### Description of the task
Give the records running from the line that contains "Task: Click the red Tags filter icon" through the line that contains "tap(80, 329)" as a two-column CSV with the columns request and answer, one row per record and each field quoted with line breaks replaced by spaces.

### Given data

------------

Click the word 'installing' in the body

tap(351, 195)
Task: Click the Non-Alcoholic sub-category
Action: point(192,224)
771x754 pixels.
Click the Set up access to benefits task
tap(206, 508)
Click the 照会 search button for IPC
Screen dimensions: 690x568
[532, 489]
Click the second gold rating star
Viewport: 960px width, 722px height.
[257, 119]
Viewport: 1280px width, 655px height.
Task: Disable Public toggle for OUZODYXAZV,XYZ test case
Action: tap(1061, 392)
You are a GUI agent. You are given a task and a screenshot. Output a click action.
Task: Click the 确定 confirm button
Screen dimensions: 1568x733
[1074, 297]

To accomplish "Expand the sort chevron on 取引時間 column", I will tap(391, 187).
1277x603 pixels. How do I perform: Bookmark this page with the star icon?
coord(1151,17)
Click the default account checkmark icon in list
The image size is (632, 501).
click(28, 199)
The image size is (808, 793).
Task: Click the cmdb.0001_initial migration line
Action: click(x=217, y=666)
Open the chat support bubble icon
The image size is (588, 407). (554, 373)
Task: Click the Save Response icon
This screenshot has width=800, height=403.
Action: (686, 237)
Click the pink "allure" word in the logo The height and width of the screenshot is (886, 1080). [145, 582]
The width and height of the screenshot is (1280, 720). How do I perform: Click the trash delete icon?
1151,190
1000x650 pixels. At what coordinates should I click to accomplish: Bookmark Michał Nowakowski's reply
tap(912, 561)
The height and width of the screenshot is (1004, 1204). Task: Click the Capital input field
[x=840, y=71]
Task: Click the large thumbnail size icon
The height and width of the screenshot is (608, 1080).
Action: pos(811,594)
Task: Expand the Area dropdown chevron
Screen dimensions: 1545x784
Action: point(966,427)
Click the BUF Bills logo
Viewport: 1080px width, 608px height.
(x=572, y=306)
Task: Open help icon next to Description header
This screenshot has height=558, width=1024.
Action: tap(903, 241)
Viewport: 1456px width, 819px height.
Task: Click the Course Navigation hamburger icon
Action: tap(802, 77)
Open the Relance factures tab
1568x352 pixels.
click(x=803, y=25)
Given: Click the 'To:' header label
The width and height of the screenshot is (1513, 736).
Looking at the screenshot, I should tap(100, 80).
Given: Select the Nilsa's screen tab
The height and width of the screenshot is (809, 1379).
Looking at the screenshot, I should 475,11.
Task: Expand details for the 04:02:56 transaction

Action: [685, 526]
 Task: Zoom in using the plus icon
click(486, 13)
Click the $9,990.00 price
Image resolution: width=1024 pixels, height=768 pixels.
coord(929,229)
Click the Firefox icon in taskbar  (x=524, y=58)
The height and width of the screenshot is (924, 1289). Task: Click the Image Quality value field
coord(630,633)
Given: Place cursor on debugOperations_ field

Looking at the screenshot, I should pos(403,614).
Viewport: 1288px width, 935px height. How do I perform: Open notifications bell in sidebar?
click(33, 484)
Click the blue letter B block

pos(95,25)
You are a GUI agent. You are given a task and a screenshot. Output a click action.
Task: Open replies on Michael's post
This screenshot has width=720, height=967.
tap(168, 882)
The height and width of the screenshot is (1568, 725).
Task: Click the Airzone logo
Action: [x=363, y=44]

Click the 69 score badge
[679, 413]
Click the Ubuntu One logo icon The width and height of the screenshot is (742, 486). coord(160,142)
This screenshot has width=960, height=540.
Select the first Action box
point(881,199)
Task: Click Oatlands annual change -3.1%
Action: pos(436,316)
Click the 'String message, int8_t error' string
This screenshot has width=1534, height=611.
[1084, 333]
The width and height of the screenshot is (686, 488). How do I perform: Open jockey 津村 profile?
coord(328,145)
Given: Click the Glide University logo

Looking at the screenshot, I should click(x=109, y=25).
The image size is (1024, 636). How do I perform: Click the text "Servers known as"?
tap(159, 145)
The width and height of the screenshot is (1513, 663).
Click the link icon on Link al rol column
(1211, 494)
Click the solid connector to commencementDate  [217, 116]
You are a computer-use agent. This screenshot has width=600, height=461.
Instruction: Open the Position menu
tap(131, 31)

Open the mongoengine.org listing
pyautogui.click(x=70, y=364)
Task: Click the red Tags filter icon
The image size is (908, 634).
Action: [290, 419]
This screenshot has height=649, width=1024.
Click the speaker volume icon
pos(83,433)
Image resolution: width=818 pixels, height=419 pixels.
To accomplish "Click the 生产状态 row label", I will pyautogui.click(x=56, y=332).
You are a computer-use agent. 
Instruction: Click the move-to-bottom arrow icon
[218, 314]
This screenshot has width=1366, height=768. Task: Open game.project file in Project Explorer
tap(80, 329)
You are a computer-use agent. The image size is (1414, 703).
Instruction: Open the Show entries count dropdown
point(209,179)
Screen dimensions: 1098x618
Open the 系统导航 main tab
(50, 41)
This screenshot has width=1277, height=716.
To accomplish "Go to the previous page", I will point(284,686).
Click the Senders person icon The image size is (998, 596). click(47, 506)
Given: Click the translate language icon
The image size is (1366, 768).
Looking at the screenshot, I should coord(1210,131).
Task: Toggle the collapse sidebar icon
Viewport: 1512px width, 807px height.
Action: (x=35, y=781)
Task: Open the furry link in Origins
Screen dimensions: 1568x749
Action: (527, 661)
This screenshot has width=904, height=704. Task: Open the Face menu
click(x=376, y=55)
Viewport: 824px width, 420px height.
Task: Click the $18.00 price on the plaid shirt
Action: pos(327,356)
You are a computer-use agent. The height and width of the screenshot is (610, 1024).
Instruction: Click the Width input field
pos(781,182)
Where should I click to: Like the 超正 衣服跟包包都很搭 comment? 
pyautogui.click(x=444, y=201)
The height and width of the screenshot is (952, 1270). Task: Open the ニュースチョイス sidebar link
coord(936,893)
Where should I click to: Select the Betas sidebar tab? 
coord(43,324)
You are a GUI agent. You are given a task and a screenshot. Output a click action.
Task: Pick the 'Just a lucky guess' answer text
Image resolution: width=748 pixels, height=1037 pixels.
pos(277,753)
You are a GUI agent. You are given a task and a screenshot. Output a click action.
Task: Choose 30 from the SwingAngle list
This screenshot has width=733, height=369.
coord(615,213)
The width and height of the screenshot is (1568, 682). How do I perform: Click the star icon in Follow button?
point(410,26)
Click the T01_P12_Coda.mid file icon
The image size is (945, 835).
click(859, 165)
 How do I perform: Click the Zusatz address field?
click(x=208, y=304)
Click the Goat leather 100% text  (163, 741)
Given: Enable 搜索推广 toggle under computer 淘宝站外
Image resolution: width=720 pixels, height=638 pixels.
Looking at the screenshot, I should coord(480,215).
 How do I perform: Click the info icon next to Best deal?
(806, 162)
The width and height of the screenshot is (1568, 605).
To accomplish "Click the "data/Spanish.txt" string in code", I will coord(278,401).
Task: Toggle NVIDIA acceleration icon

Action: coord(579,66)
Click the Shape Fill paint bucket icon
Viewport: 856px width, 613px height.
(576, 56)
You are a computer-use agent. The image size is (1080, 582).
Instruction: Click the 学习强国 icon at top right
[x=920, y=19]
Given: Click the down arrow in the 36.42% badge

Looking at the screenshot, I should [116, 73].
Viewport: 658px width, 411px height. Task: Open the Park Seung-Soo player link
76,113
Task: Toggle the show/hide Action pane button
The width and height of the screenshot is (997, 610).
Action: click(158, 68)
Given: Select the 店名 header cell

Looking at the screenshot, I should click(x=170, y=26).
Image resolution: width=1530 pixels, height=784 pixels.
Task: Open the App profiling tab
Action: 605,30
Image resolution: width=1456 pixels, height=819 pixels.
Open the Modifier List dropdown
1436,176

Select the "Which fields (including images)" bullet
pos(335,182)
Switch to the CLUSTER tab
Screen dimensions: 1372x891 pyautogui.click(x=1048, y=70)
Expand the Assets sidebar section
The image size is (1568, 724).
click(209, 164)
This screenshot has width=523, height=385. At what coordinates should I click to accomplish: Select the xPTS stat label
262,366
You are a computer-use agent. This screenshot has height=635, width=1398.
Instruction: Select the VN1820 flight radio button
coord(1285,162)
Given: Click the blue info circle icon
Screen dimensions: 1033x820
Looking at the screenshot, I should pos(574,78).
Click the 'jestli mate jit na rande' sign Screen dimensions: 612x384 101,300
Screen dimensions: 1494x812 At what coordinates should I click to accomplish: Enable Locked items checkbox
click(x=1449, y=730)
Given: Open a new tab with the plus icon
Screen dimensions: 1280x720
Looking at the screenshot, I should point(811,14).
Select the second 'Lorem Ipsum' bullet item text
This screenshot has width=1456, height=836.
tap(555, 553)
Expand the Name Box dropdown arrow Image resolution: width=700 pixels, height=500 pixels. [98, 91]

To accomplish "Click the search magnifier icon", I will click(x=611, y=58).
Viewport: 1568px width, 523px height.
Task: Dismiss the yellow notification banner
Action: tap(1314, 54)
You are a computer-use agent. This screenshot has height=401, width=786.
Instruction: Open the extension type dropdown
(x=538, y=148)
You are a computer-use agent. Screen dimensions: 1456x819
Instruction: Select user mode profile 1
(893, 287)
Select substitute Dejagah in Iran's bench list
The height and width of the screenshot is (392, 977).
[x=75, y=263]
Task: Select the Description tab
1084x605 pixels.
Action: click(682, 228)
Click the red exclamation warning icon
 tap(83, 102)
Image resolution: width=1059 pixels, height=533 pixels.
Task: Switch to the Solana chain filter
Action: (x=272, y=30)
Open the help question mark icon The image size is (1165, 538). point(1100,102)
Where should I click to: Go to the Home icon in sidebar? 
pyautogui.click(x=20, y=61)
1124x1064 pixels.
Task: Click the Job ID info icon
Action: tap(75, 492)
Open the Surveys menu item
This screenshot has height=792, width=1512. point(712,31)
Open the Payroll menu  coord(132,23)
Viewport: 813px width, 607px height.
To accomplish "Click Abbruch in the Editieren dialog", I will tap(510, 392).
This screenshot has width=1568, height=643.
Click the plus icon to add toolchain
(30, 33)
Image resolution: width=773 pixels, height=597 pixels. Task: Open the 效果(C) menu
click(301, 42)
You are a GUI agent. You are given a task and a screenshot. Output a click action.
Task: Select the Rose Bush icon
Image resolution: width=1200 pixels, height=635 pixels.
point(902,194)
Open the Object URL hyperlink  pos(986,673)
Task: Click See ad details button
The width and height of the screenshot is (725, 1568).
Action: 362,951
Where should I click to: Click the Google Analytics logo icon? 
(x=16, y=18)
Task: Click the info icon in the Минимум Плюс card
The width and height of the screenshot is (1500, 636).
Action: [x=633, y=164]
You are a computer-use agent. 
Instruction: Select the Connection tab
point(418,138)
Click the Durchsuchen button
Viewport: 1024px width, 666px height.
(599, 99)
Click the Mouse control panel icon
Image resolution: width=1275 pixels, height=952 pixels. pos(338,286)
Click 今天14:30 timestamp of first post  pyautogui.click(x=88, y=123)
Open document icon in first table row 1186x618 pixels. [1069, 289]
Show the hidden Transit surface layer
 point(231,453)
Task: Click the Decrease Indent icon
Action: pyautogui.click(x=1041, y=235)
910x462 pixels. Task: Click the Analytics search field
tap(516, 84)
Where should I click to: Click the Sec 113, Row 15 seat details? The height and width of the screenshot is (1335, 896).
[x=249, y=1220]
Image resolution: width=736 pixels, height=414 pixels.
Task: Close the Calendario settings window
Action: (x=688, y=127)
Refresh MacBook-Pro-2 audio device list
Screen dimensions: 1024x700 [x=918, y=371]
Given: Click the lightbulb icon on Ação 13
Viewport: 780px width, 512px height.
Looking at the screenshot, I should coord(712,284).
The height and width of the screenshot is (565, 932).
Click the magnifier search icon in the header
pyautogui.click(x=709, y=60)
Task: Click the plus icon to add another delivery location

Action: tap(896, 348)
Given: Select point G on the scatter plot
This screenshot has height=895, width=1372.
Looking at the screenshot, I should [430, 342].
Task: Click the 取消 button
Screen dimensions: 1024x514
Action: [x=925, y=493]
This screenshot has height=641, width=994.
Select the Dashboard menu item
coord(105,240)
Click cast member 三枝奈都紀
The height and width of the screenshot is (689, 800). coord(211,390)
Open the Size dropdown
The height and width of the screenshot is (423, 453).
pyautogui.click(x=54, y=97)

------------

### Exercise output
request,answer
"Task: Click the red Tags filter icon The image size is (908, 634).","Action: [290, 419]"
"This screenshot has height=649, width=1024. Click the speaker volume icon","pos(83,433)"
"Image resolution: width=818 pixels, height=419 pixels. To accomplish ""Click the 生产状态 row label"",","I will pyautogui.click(x=56, y=332)."
"You are a computer-use agent. Instruction: Click the move-to-bottom arrow icon","[218, 314]"
"This screenshot has width=1366, height=768. Task: Open game.project file in Project Explorer","tap(80, 329)"